Another common future care wish solicited from patients, particularly elderly long-term care home residents, relates to the “level-of-care” the resident wishes to receive. Such “level-of-care” discussions usually ask a patient or resident to select between three or four pre-selected categories of health care interventions. An example of a level-of-care form, obtained through our survey of institutional policies, provides the following options and explanations:


  • Level One – Supportive/Comfort Care

This includes, but is not limited to, the provision of measures available within the resources of the facility such as:                     

  • Relief of pain;
  • Oral fluids;
  • Positioning;
  • Mouth care;
  • Treatment of fever;
  • Oxygen administration (if available);
  • Suctioning.

Diagnostic interventions and transfer to hospital will not normally be utilized for residents who request this level of Advance Directives. No cardiopulmonary resuscitation is requested.


  • Level Two – Limited Therapeutic Care

Care measures will include all procedures utilized in Supportive/Comfort Care as well as the administration of antibiotics if indicated. Transfer to hospital may be arranged to provide comfort/treatment measures beyond the capability of the facility upon the direction of and at the discretion of the physician. No cardiopulmonary resuscitation is requested.


  • Level Three – Transfer to Acute Care Hospital

If symptoms indicate, the resident would be transferred to an acute care hospital for treatment. Assessment would be made in the acute care hospital emergency department and a decision made whether to admit the resident or return him/her to the … facility. No cardiopulmonary resuscitation is requested and no admission to an acute care intensive care unit.


  • Level Four – Transfer to Acute Care with CPR

Transfer to an acute care hospital will be arranged immediately. Cardiopulmonary resuscitation (CPR) will be provided by qualified staff, if available, and by ambulance personnel.

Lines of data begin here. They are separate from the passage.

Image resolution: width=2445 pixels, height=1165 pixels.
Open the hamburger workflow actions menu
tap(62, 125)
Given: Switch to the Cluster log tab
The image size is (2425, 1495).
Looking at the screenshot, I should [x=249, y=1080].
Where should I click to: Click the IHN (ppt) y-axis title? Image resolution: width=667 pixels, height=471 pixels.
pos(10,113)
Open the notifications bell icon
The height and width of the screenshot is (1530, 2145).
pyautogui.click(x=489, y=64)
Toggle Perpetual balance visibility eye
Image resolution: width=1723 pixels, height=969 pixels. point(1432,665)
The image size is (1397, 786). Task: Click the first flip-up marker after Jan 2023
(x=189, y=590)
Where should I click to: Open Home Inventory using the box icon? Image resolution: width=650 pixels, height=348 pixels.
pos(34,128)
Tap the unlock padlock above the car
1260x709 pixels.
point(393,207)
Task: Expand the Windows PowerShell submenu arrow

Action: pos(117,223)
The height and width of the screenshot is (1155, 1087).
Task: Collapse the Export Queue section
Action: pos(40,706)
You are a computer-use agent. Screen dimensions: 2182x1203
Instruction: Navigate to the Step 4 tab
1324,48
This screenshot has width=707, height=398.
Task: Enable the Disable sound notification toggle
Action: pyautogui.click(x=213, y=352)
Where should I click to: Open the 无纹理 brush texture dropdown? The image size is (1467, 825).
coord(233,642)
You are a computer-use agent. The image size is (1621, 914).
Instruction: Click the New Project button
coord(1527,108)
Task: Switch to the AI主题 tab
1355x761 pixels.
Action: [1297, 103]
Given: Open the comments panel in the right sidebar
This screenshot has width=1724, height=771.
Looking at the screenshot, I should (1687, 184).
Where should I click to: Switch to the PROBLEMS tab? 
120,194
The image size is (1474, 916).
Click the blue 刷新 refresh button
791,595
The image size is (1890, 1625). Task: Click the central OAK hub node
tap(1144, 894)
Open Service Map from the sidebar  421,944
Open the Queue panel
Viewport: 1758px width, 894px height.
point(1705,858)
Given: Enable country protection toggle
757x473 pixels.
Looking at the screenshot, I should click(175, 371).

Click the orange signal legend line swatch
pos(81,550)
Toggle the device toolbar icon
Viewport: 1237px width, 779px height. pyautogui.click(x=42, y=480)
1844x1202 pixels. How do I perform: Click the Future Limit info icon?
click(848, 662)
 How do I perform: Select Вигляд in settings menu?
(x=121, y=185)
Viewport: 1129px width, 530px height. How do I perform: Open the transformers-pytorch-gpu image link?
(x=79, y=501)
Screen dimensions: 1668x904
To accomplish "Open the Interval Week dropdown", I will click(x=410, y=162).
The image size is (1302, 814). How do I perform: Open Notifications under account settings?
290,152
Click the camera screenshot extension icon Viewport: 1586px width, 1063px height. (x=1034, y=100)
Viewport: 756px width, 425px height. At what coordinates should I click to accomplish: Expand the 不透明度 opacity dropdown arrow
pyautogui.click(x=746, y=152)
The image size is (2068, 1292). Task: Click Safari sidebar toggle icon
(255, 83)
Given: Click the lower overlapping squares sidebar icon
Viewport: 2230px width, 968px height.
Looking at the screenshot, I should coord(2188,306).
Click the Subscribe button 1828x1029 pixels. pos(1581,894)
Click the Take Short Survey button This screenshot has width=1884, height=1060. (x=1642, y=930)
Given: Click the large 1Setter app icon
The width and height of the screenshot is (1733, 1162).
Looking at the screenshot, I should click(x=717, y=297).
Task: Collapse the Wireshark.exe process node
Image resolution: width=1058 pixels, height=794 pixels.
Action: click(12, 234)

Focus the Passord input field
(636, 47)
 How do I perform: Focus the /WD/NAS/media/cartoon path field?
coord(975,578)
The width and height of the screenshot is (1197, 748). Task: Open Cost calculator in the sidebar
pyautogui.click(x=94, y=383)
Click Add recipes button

In level-of-care forms, the patient is asked to express a wish about where, on a spectrum of interventions, they choose to sit – i.e., from non-intrusive treatments focused on comfort measures only, through to full acute care in hospital combined with resuscitation. These forms generally involve the use of tick-boxes to place the patient in a particular category of health care interventions. In the authors’ experiences, level-of-care forms are generally used on admission or shortly thereafter, and are reviewed at regular intervals, in many long-term care homes throughout Ontario. As is discussed below, the authors do not recommend the use of level-of-care forms, and believe that their prevalence may contribute to some of the persistent misconceptions in Ontario around the relationship between health care consent and advance care planning.

Another common type of advance care planning involves the expression of religious, or purely values-based, wishes about future care that would not be expected to change. As noted above, a common example would be a card carried by a member of the Jehovah’s Witness faith stating that the patient will not accept human blood products under any circumstances. These types of categorical wishes may or may not be solicited from patients by standard institutional policies and forms.

Lastly, many elderly patients express wishes about whether, and in what circumstances, they want to leave their home and reside (and receive care) in an institutional setting – such as a long-term care home.

While there are a myriad of potential wishes about future care, this Paper focuses largely on DNR and level-of-care wishes, as well as other wishes that are generally collected and recorded as part of health care organizations’ policies and procedures.